On the Rally Engineering blog we’ve written many articles on systems’ performance, monitoring, resilience, and recovery. An interesting event just happened at our Denver production facility that pushed our systems to their limits. It helped us answer the question:
How well does production survive in the face of all-out failures?
Maybe inspired by Netflix’s Chaos Monkey, some local wildlife found its was into our server room and litterally tore apart our hardware.
Enter the “Rally Chaos Raccoon”
Last weekend the Chaos Raccoon, we now call “Cyril”*, chewed his way into our production server room. From security video footage we saw that at first he was cautious and quiet. Just hiding behind the Dell 4210s — where it’s warm.
But after a full day of no food Cyril got angry.
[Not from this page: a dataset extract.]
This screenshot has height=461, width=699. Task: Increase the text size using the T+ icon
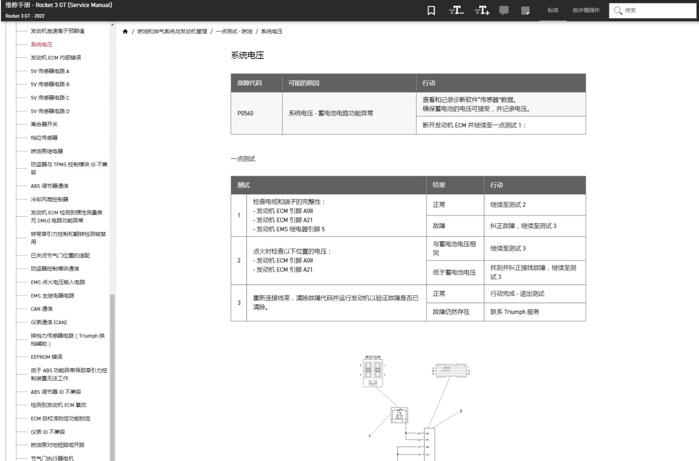[x=481, y=10]
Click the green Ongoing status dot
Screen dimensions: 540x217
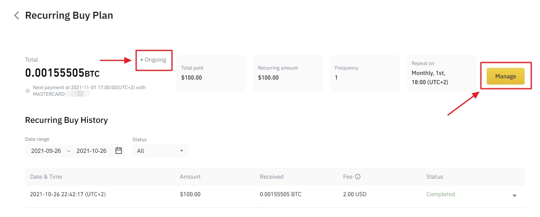(x=142, y=60)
He gnawed on the mounting brackets of our UPS and ripped open a SAN unit in use by
app-01 failed our backup app-server spun into action and took over the production traffic from
app-01. The process all had to happen automatically — when Aaron tried to enter the cage for a manual failover Cyril attacked and bit his cheek (yes, that cheek).
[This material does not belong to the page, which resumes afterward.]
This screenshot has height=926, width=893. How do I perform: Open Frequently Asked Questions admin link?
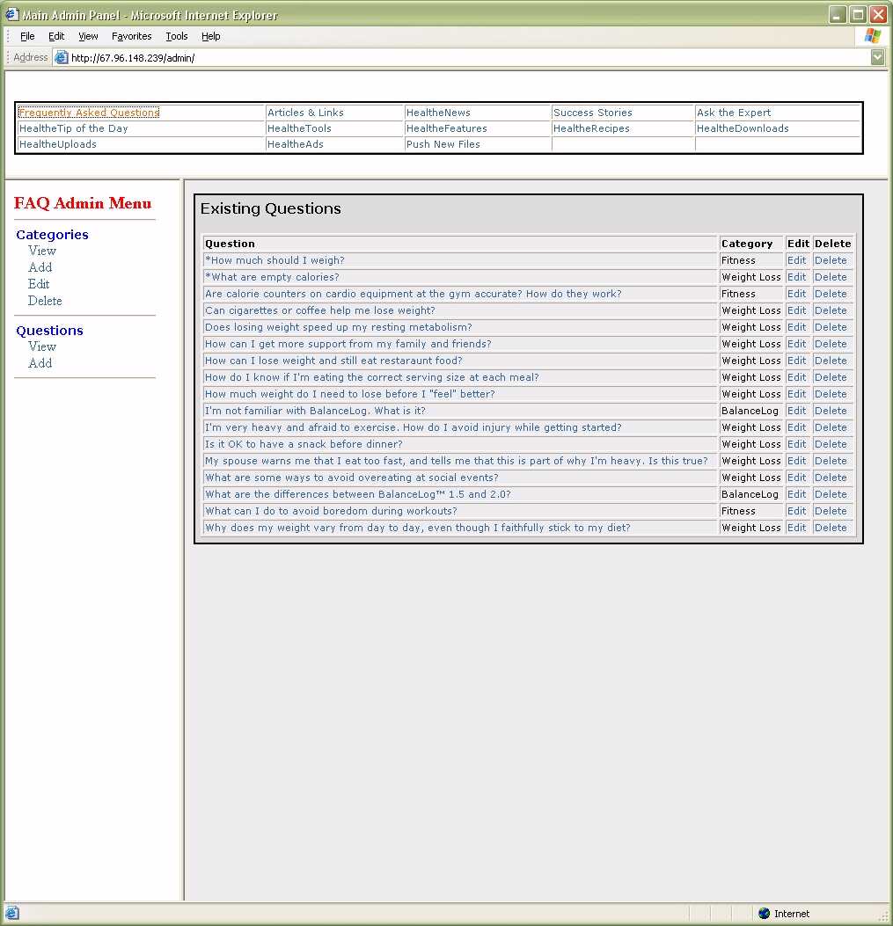click(89, 113)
As Aaron left the server room, seeking medical attention and rabies shots, the Chaos Raccoon ripped into another Dell 4210 and chewed its innards into shreds. Our system smoothly recovered, load-balancing network traffic whilst simultaneously paging the operations team another warning. When Cyril finally chewed through the UPS he electrocuted himself to death.
It smelled bad.
In the future we’ll probably test our processes with a “Bad-ass Bear”, “Crazy Coy Carp”, or “Janky Jackalope”. Opening up your production systems to wildlife attack demonstrates confidence in monitoring, recovery, and backup processes. It stretches your failover strategies to their limits. You may think your systems are ready for anything but when a raccoon attacks there are no rules.
If you’re going to implement your own Chaos Raccoon we recommend you first deploy an array of recovery tools and test with non-endangered creatures. It’s organic and the ecologically sound option.